On web startups, technology, music and growth
Ok, so you own a web site with users. Here’s what you typically do with your login form, where you ask e-mail (or perhaps nickname) and password.
You do some kind of query in your database if there is a user with that email + password combo, and if you found something, you log that user in. So something like:
SELECT * FROM users WHERE email=:email AND passwordhash=:passwordhash
So far so good, and bonus points for you if indeed you do not store passwords in plaintext and even more if you use a salt with that hash. Most companies get at least the no-plaintext part right these days I think. Good.
BUT, what if that query returns nothing? Here is what 99% of web sites do, including big ones like Twitter:
What GOOD sites do when no user/pass combination is found in the database, is a second query, to determine whether it was just the password that was incorrect, or perhaps the email does not exist in the database. As so often, Facebook gets this right because they are pretty good with the whole UI thingie:
This does not impose that much of an extra load on your server because the extra work is only done when somebody gives a wrong email/pass combo, so this would not double your queries on your user database or anything.
That’s all, thank you for listening. I’d love it if you share this post if you have been annoyed by this as well, or comment on it if you think I’m completely wrong in having this as one of my (many) pet peeves.
P.S.: I know there are arguments that can be made against revealing that a certain email address corresponds to a user. For example, perhaps it potentially gives people with malicious intents a (cumbersome) way to tell that an email address exists or that a given person is on a site.
And perhaps Facebook can get away with this because everybody and
there their mother is on it, but perhaps you feel your Defense NASA Banking site cannot. Still, I don’t think most sites thought this far, and just go with the lazy route because everybody else does it so they get away with it. And at the very least, you have measures to prevent automated non-humans from submitting your login form I’m sure.

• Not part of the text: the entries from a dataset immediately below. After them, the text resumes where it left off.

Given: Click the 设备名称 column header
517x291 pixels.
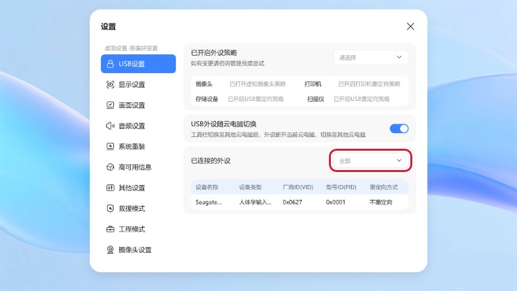Looking at the screenshot, I should click(207, 187).
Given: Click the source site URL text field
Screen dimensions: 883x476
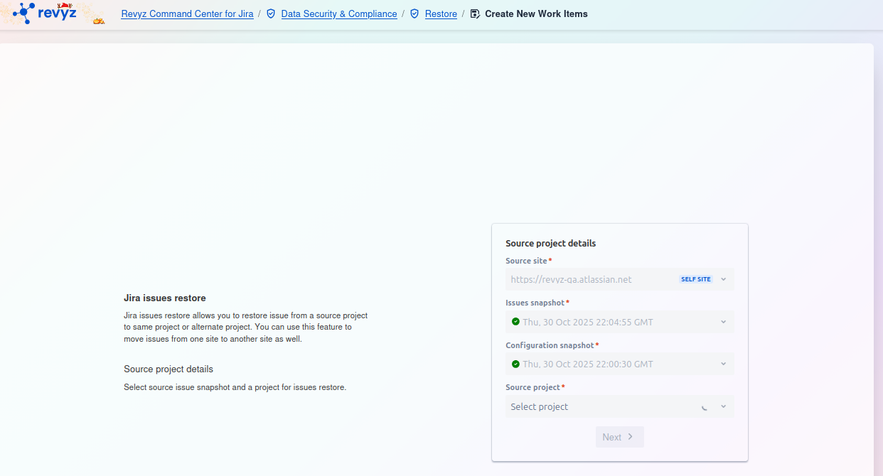Looking at the screenshot, I should (x=571, y=279).
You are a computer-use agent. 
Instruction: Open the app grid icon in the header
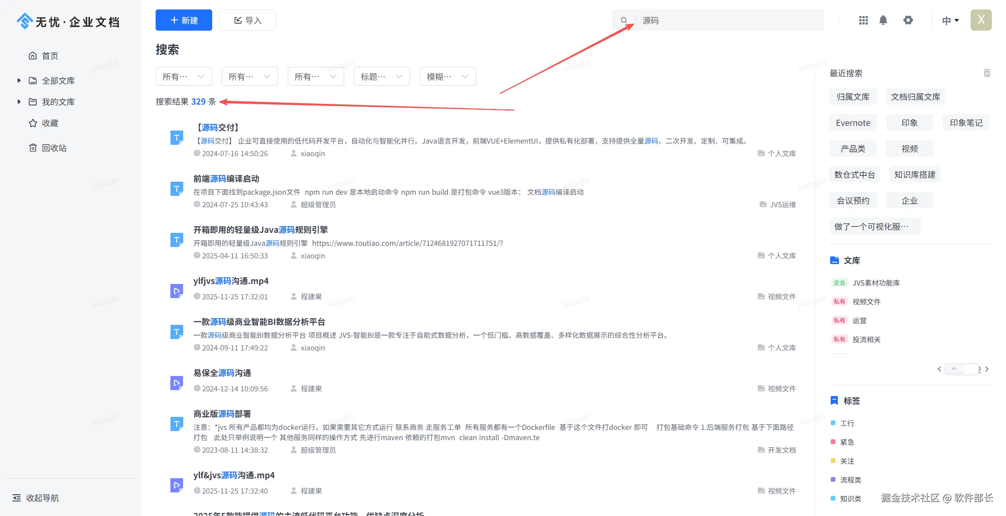[x=863, y=20]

UPDATE: many people pointed out to me that the afterthought I so casually put inside a post scriptum is quite an important one. Maybe, to not give any information to hackers, here is an approach that is a bit more secure. Store the user’s email address in a cookie (even if you don’t have a ‘remember me’ cookie login, in which case all of this is obsolete of course), and if the email address he tried to log in with matches that cookie, then show him that the address exists but the password is wrong.